Esodo 32,7-11.13-14 E’ un popolo dalla dura cervice
L’impressione più forte che risalta è la debolezza di Dio e cerca di trovare appoggio in Mosè, sarà lui a fare la parte dura con il popolo idolatra. In realtà qui ci troviamo al cuore del mistero della fede ebraico/cristiana: Dio è inevitabilmente questo intreccio di potenza/debolezza, severità/misericordia, giudizio/perdono. Senza la mediazione di Mosè la potenza di Dio sarebbe pericolosamente squilibrata. Emerge da questo testo la profezia di quello che in Cristo sarà rivelato: Dio come comunione d’amore del Padre, del Figlio e dello Spirito Santo. Mosè è suprema profezia della misericordiosa Pasqua del Figlio di Dio.
Sir 16,11: Ci fosse anche un solo uomo di dura cervice, sarebbe inaudito se restasse impunito.
Col 2,1: Voglio infatti che sappiate quale dura lotta devo sostenere per voi, per quelli di Laodicèa e per tutti quelli che non mi hanno mai visto di persona.

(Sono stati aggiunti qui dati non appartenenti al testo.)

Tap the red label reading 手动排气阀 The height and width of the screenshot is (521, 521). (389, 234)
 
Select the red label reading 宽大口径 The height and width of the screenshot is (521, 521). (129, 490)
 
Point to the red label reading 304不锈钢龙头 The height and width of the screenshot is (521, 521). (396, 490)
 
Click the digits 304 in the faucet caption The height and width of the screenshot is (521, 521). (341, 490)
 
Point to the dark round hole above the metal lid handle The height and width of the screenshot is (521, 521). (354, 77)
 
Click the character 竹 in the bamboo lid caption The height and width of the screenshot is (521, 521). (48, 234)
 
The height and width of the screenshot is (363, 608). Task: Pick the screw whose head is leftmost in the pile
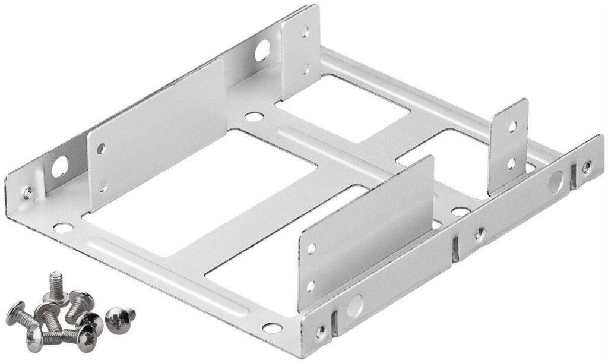click(x=17, y=309)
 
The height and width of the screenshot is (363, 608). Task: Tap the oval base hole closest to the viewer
click(x=271, y=327)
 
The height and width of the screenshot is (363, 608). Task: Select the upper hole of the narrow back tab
click(x=305, y=33)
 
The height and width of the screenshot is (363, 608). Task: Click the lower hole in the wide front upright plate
click(x=310, y=286)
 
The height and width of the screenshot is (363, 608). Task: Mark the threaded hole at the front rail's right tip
click(x=586, y=167)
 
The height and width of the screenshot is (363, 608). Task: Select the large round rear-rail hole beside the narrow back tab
click(x=262, y=52)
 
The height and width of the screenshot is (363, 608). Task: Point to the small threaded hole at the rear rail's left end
click(x=27, y=192)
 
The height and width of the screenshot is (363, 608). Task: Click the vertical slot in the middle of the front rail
click(x=455, y=249)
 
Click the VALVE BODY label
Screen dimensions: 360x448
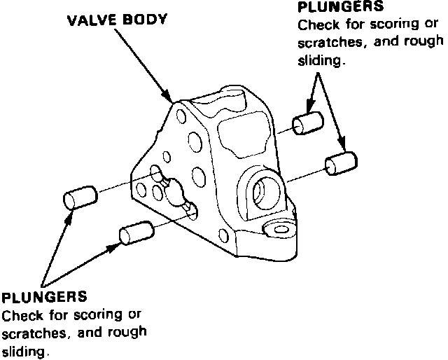click(x=117, y=20)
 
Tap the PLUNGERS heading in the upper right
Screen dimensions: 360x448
click(x=341, y=8)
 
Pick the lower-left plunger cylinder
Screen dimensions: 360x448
click(x=136, y=233)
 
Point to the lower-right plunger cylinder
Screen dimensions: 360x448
click(x=342, y=164)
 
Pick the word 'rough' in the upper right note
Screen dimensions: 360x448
click(x=426, y=43)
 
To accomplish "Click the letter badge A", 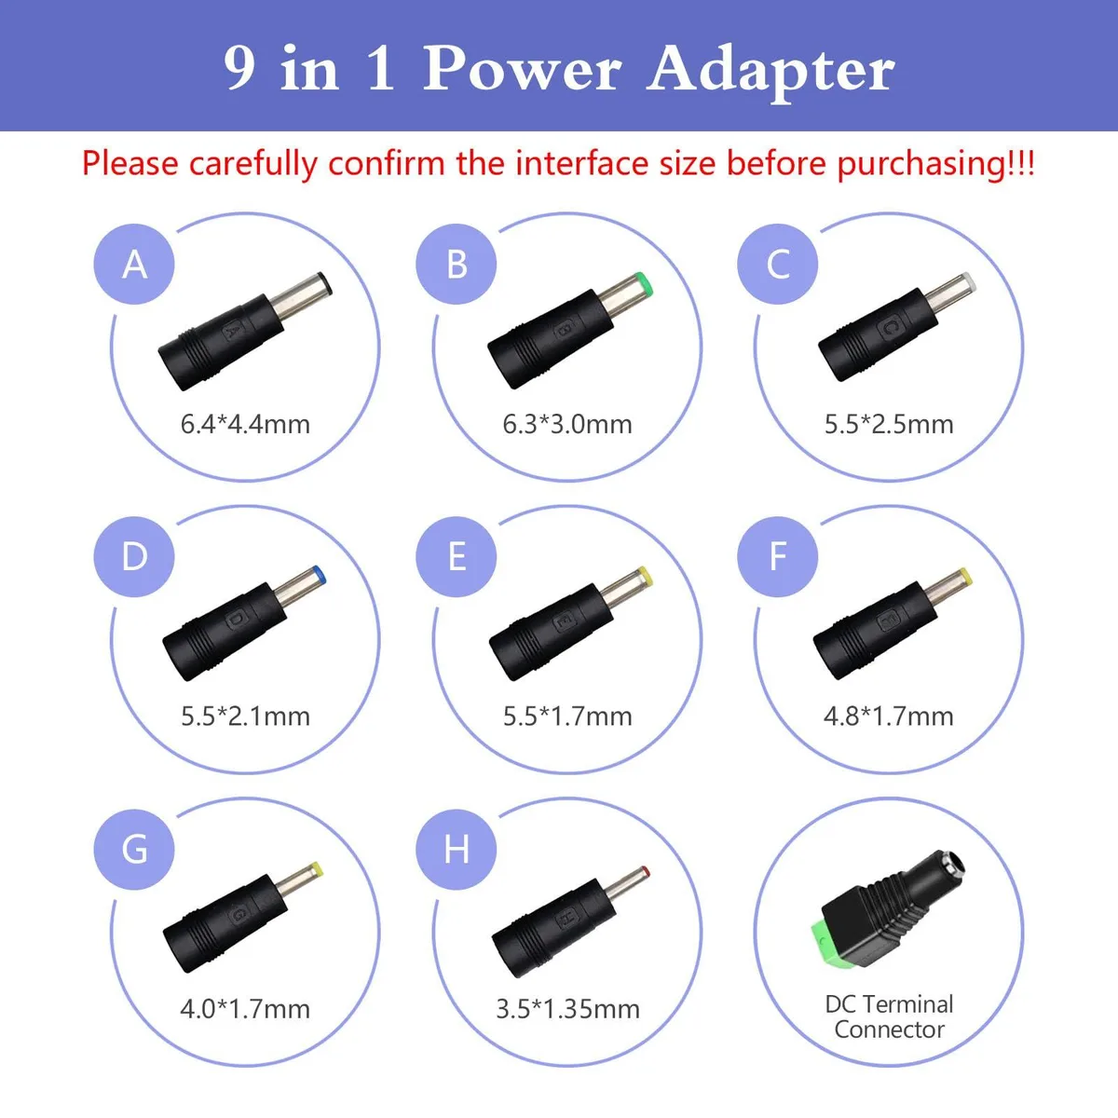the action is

1 Timoteo 1,12-17 Rendo grazie a colui che mi ha dato forza
L’annuncio di Paolo diventa preghiera. La sua vicenda personale che si raccoglie in una lode a Dio. E’ preziosa conferma circa l’azione del Signore nella storia, storia di ciascuno, storia del popolo di Dio, e storia dell’intera umanità. La memoria di quello che il Signore ha fatto per lui e in lui, diventa simbolo e paradigma della storia della salvezza della Chiesa e dell’intera umanità. Alla preghiera cristiana ci si arriva partendo dalla storia, cioè dall’esperienza concreta che il singolo e la comunità fanno dell’azione di Dio in loro. Più sono gravi la lontananza e l’offesa, più l’opera divina si rivela come puro dono di Dio. Paolo loda Cristo Gesù che gli ha voluto comunicare la sua stessa forza, e ha voluto fidarsi di lui.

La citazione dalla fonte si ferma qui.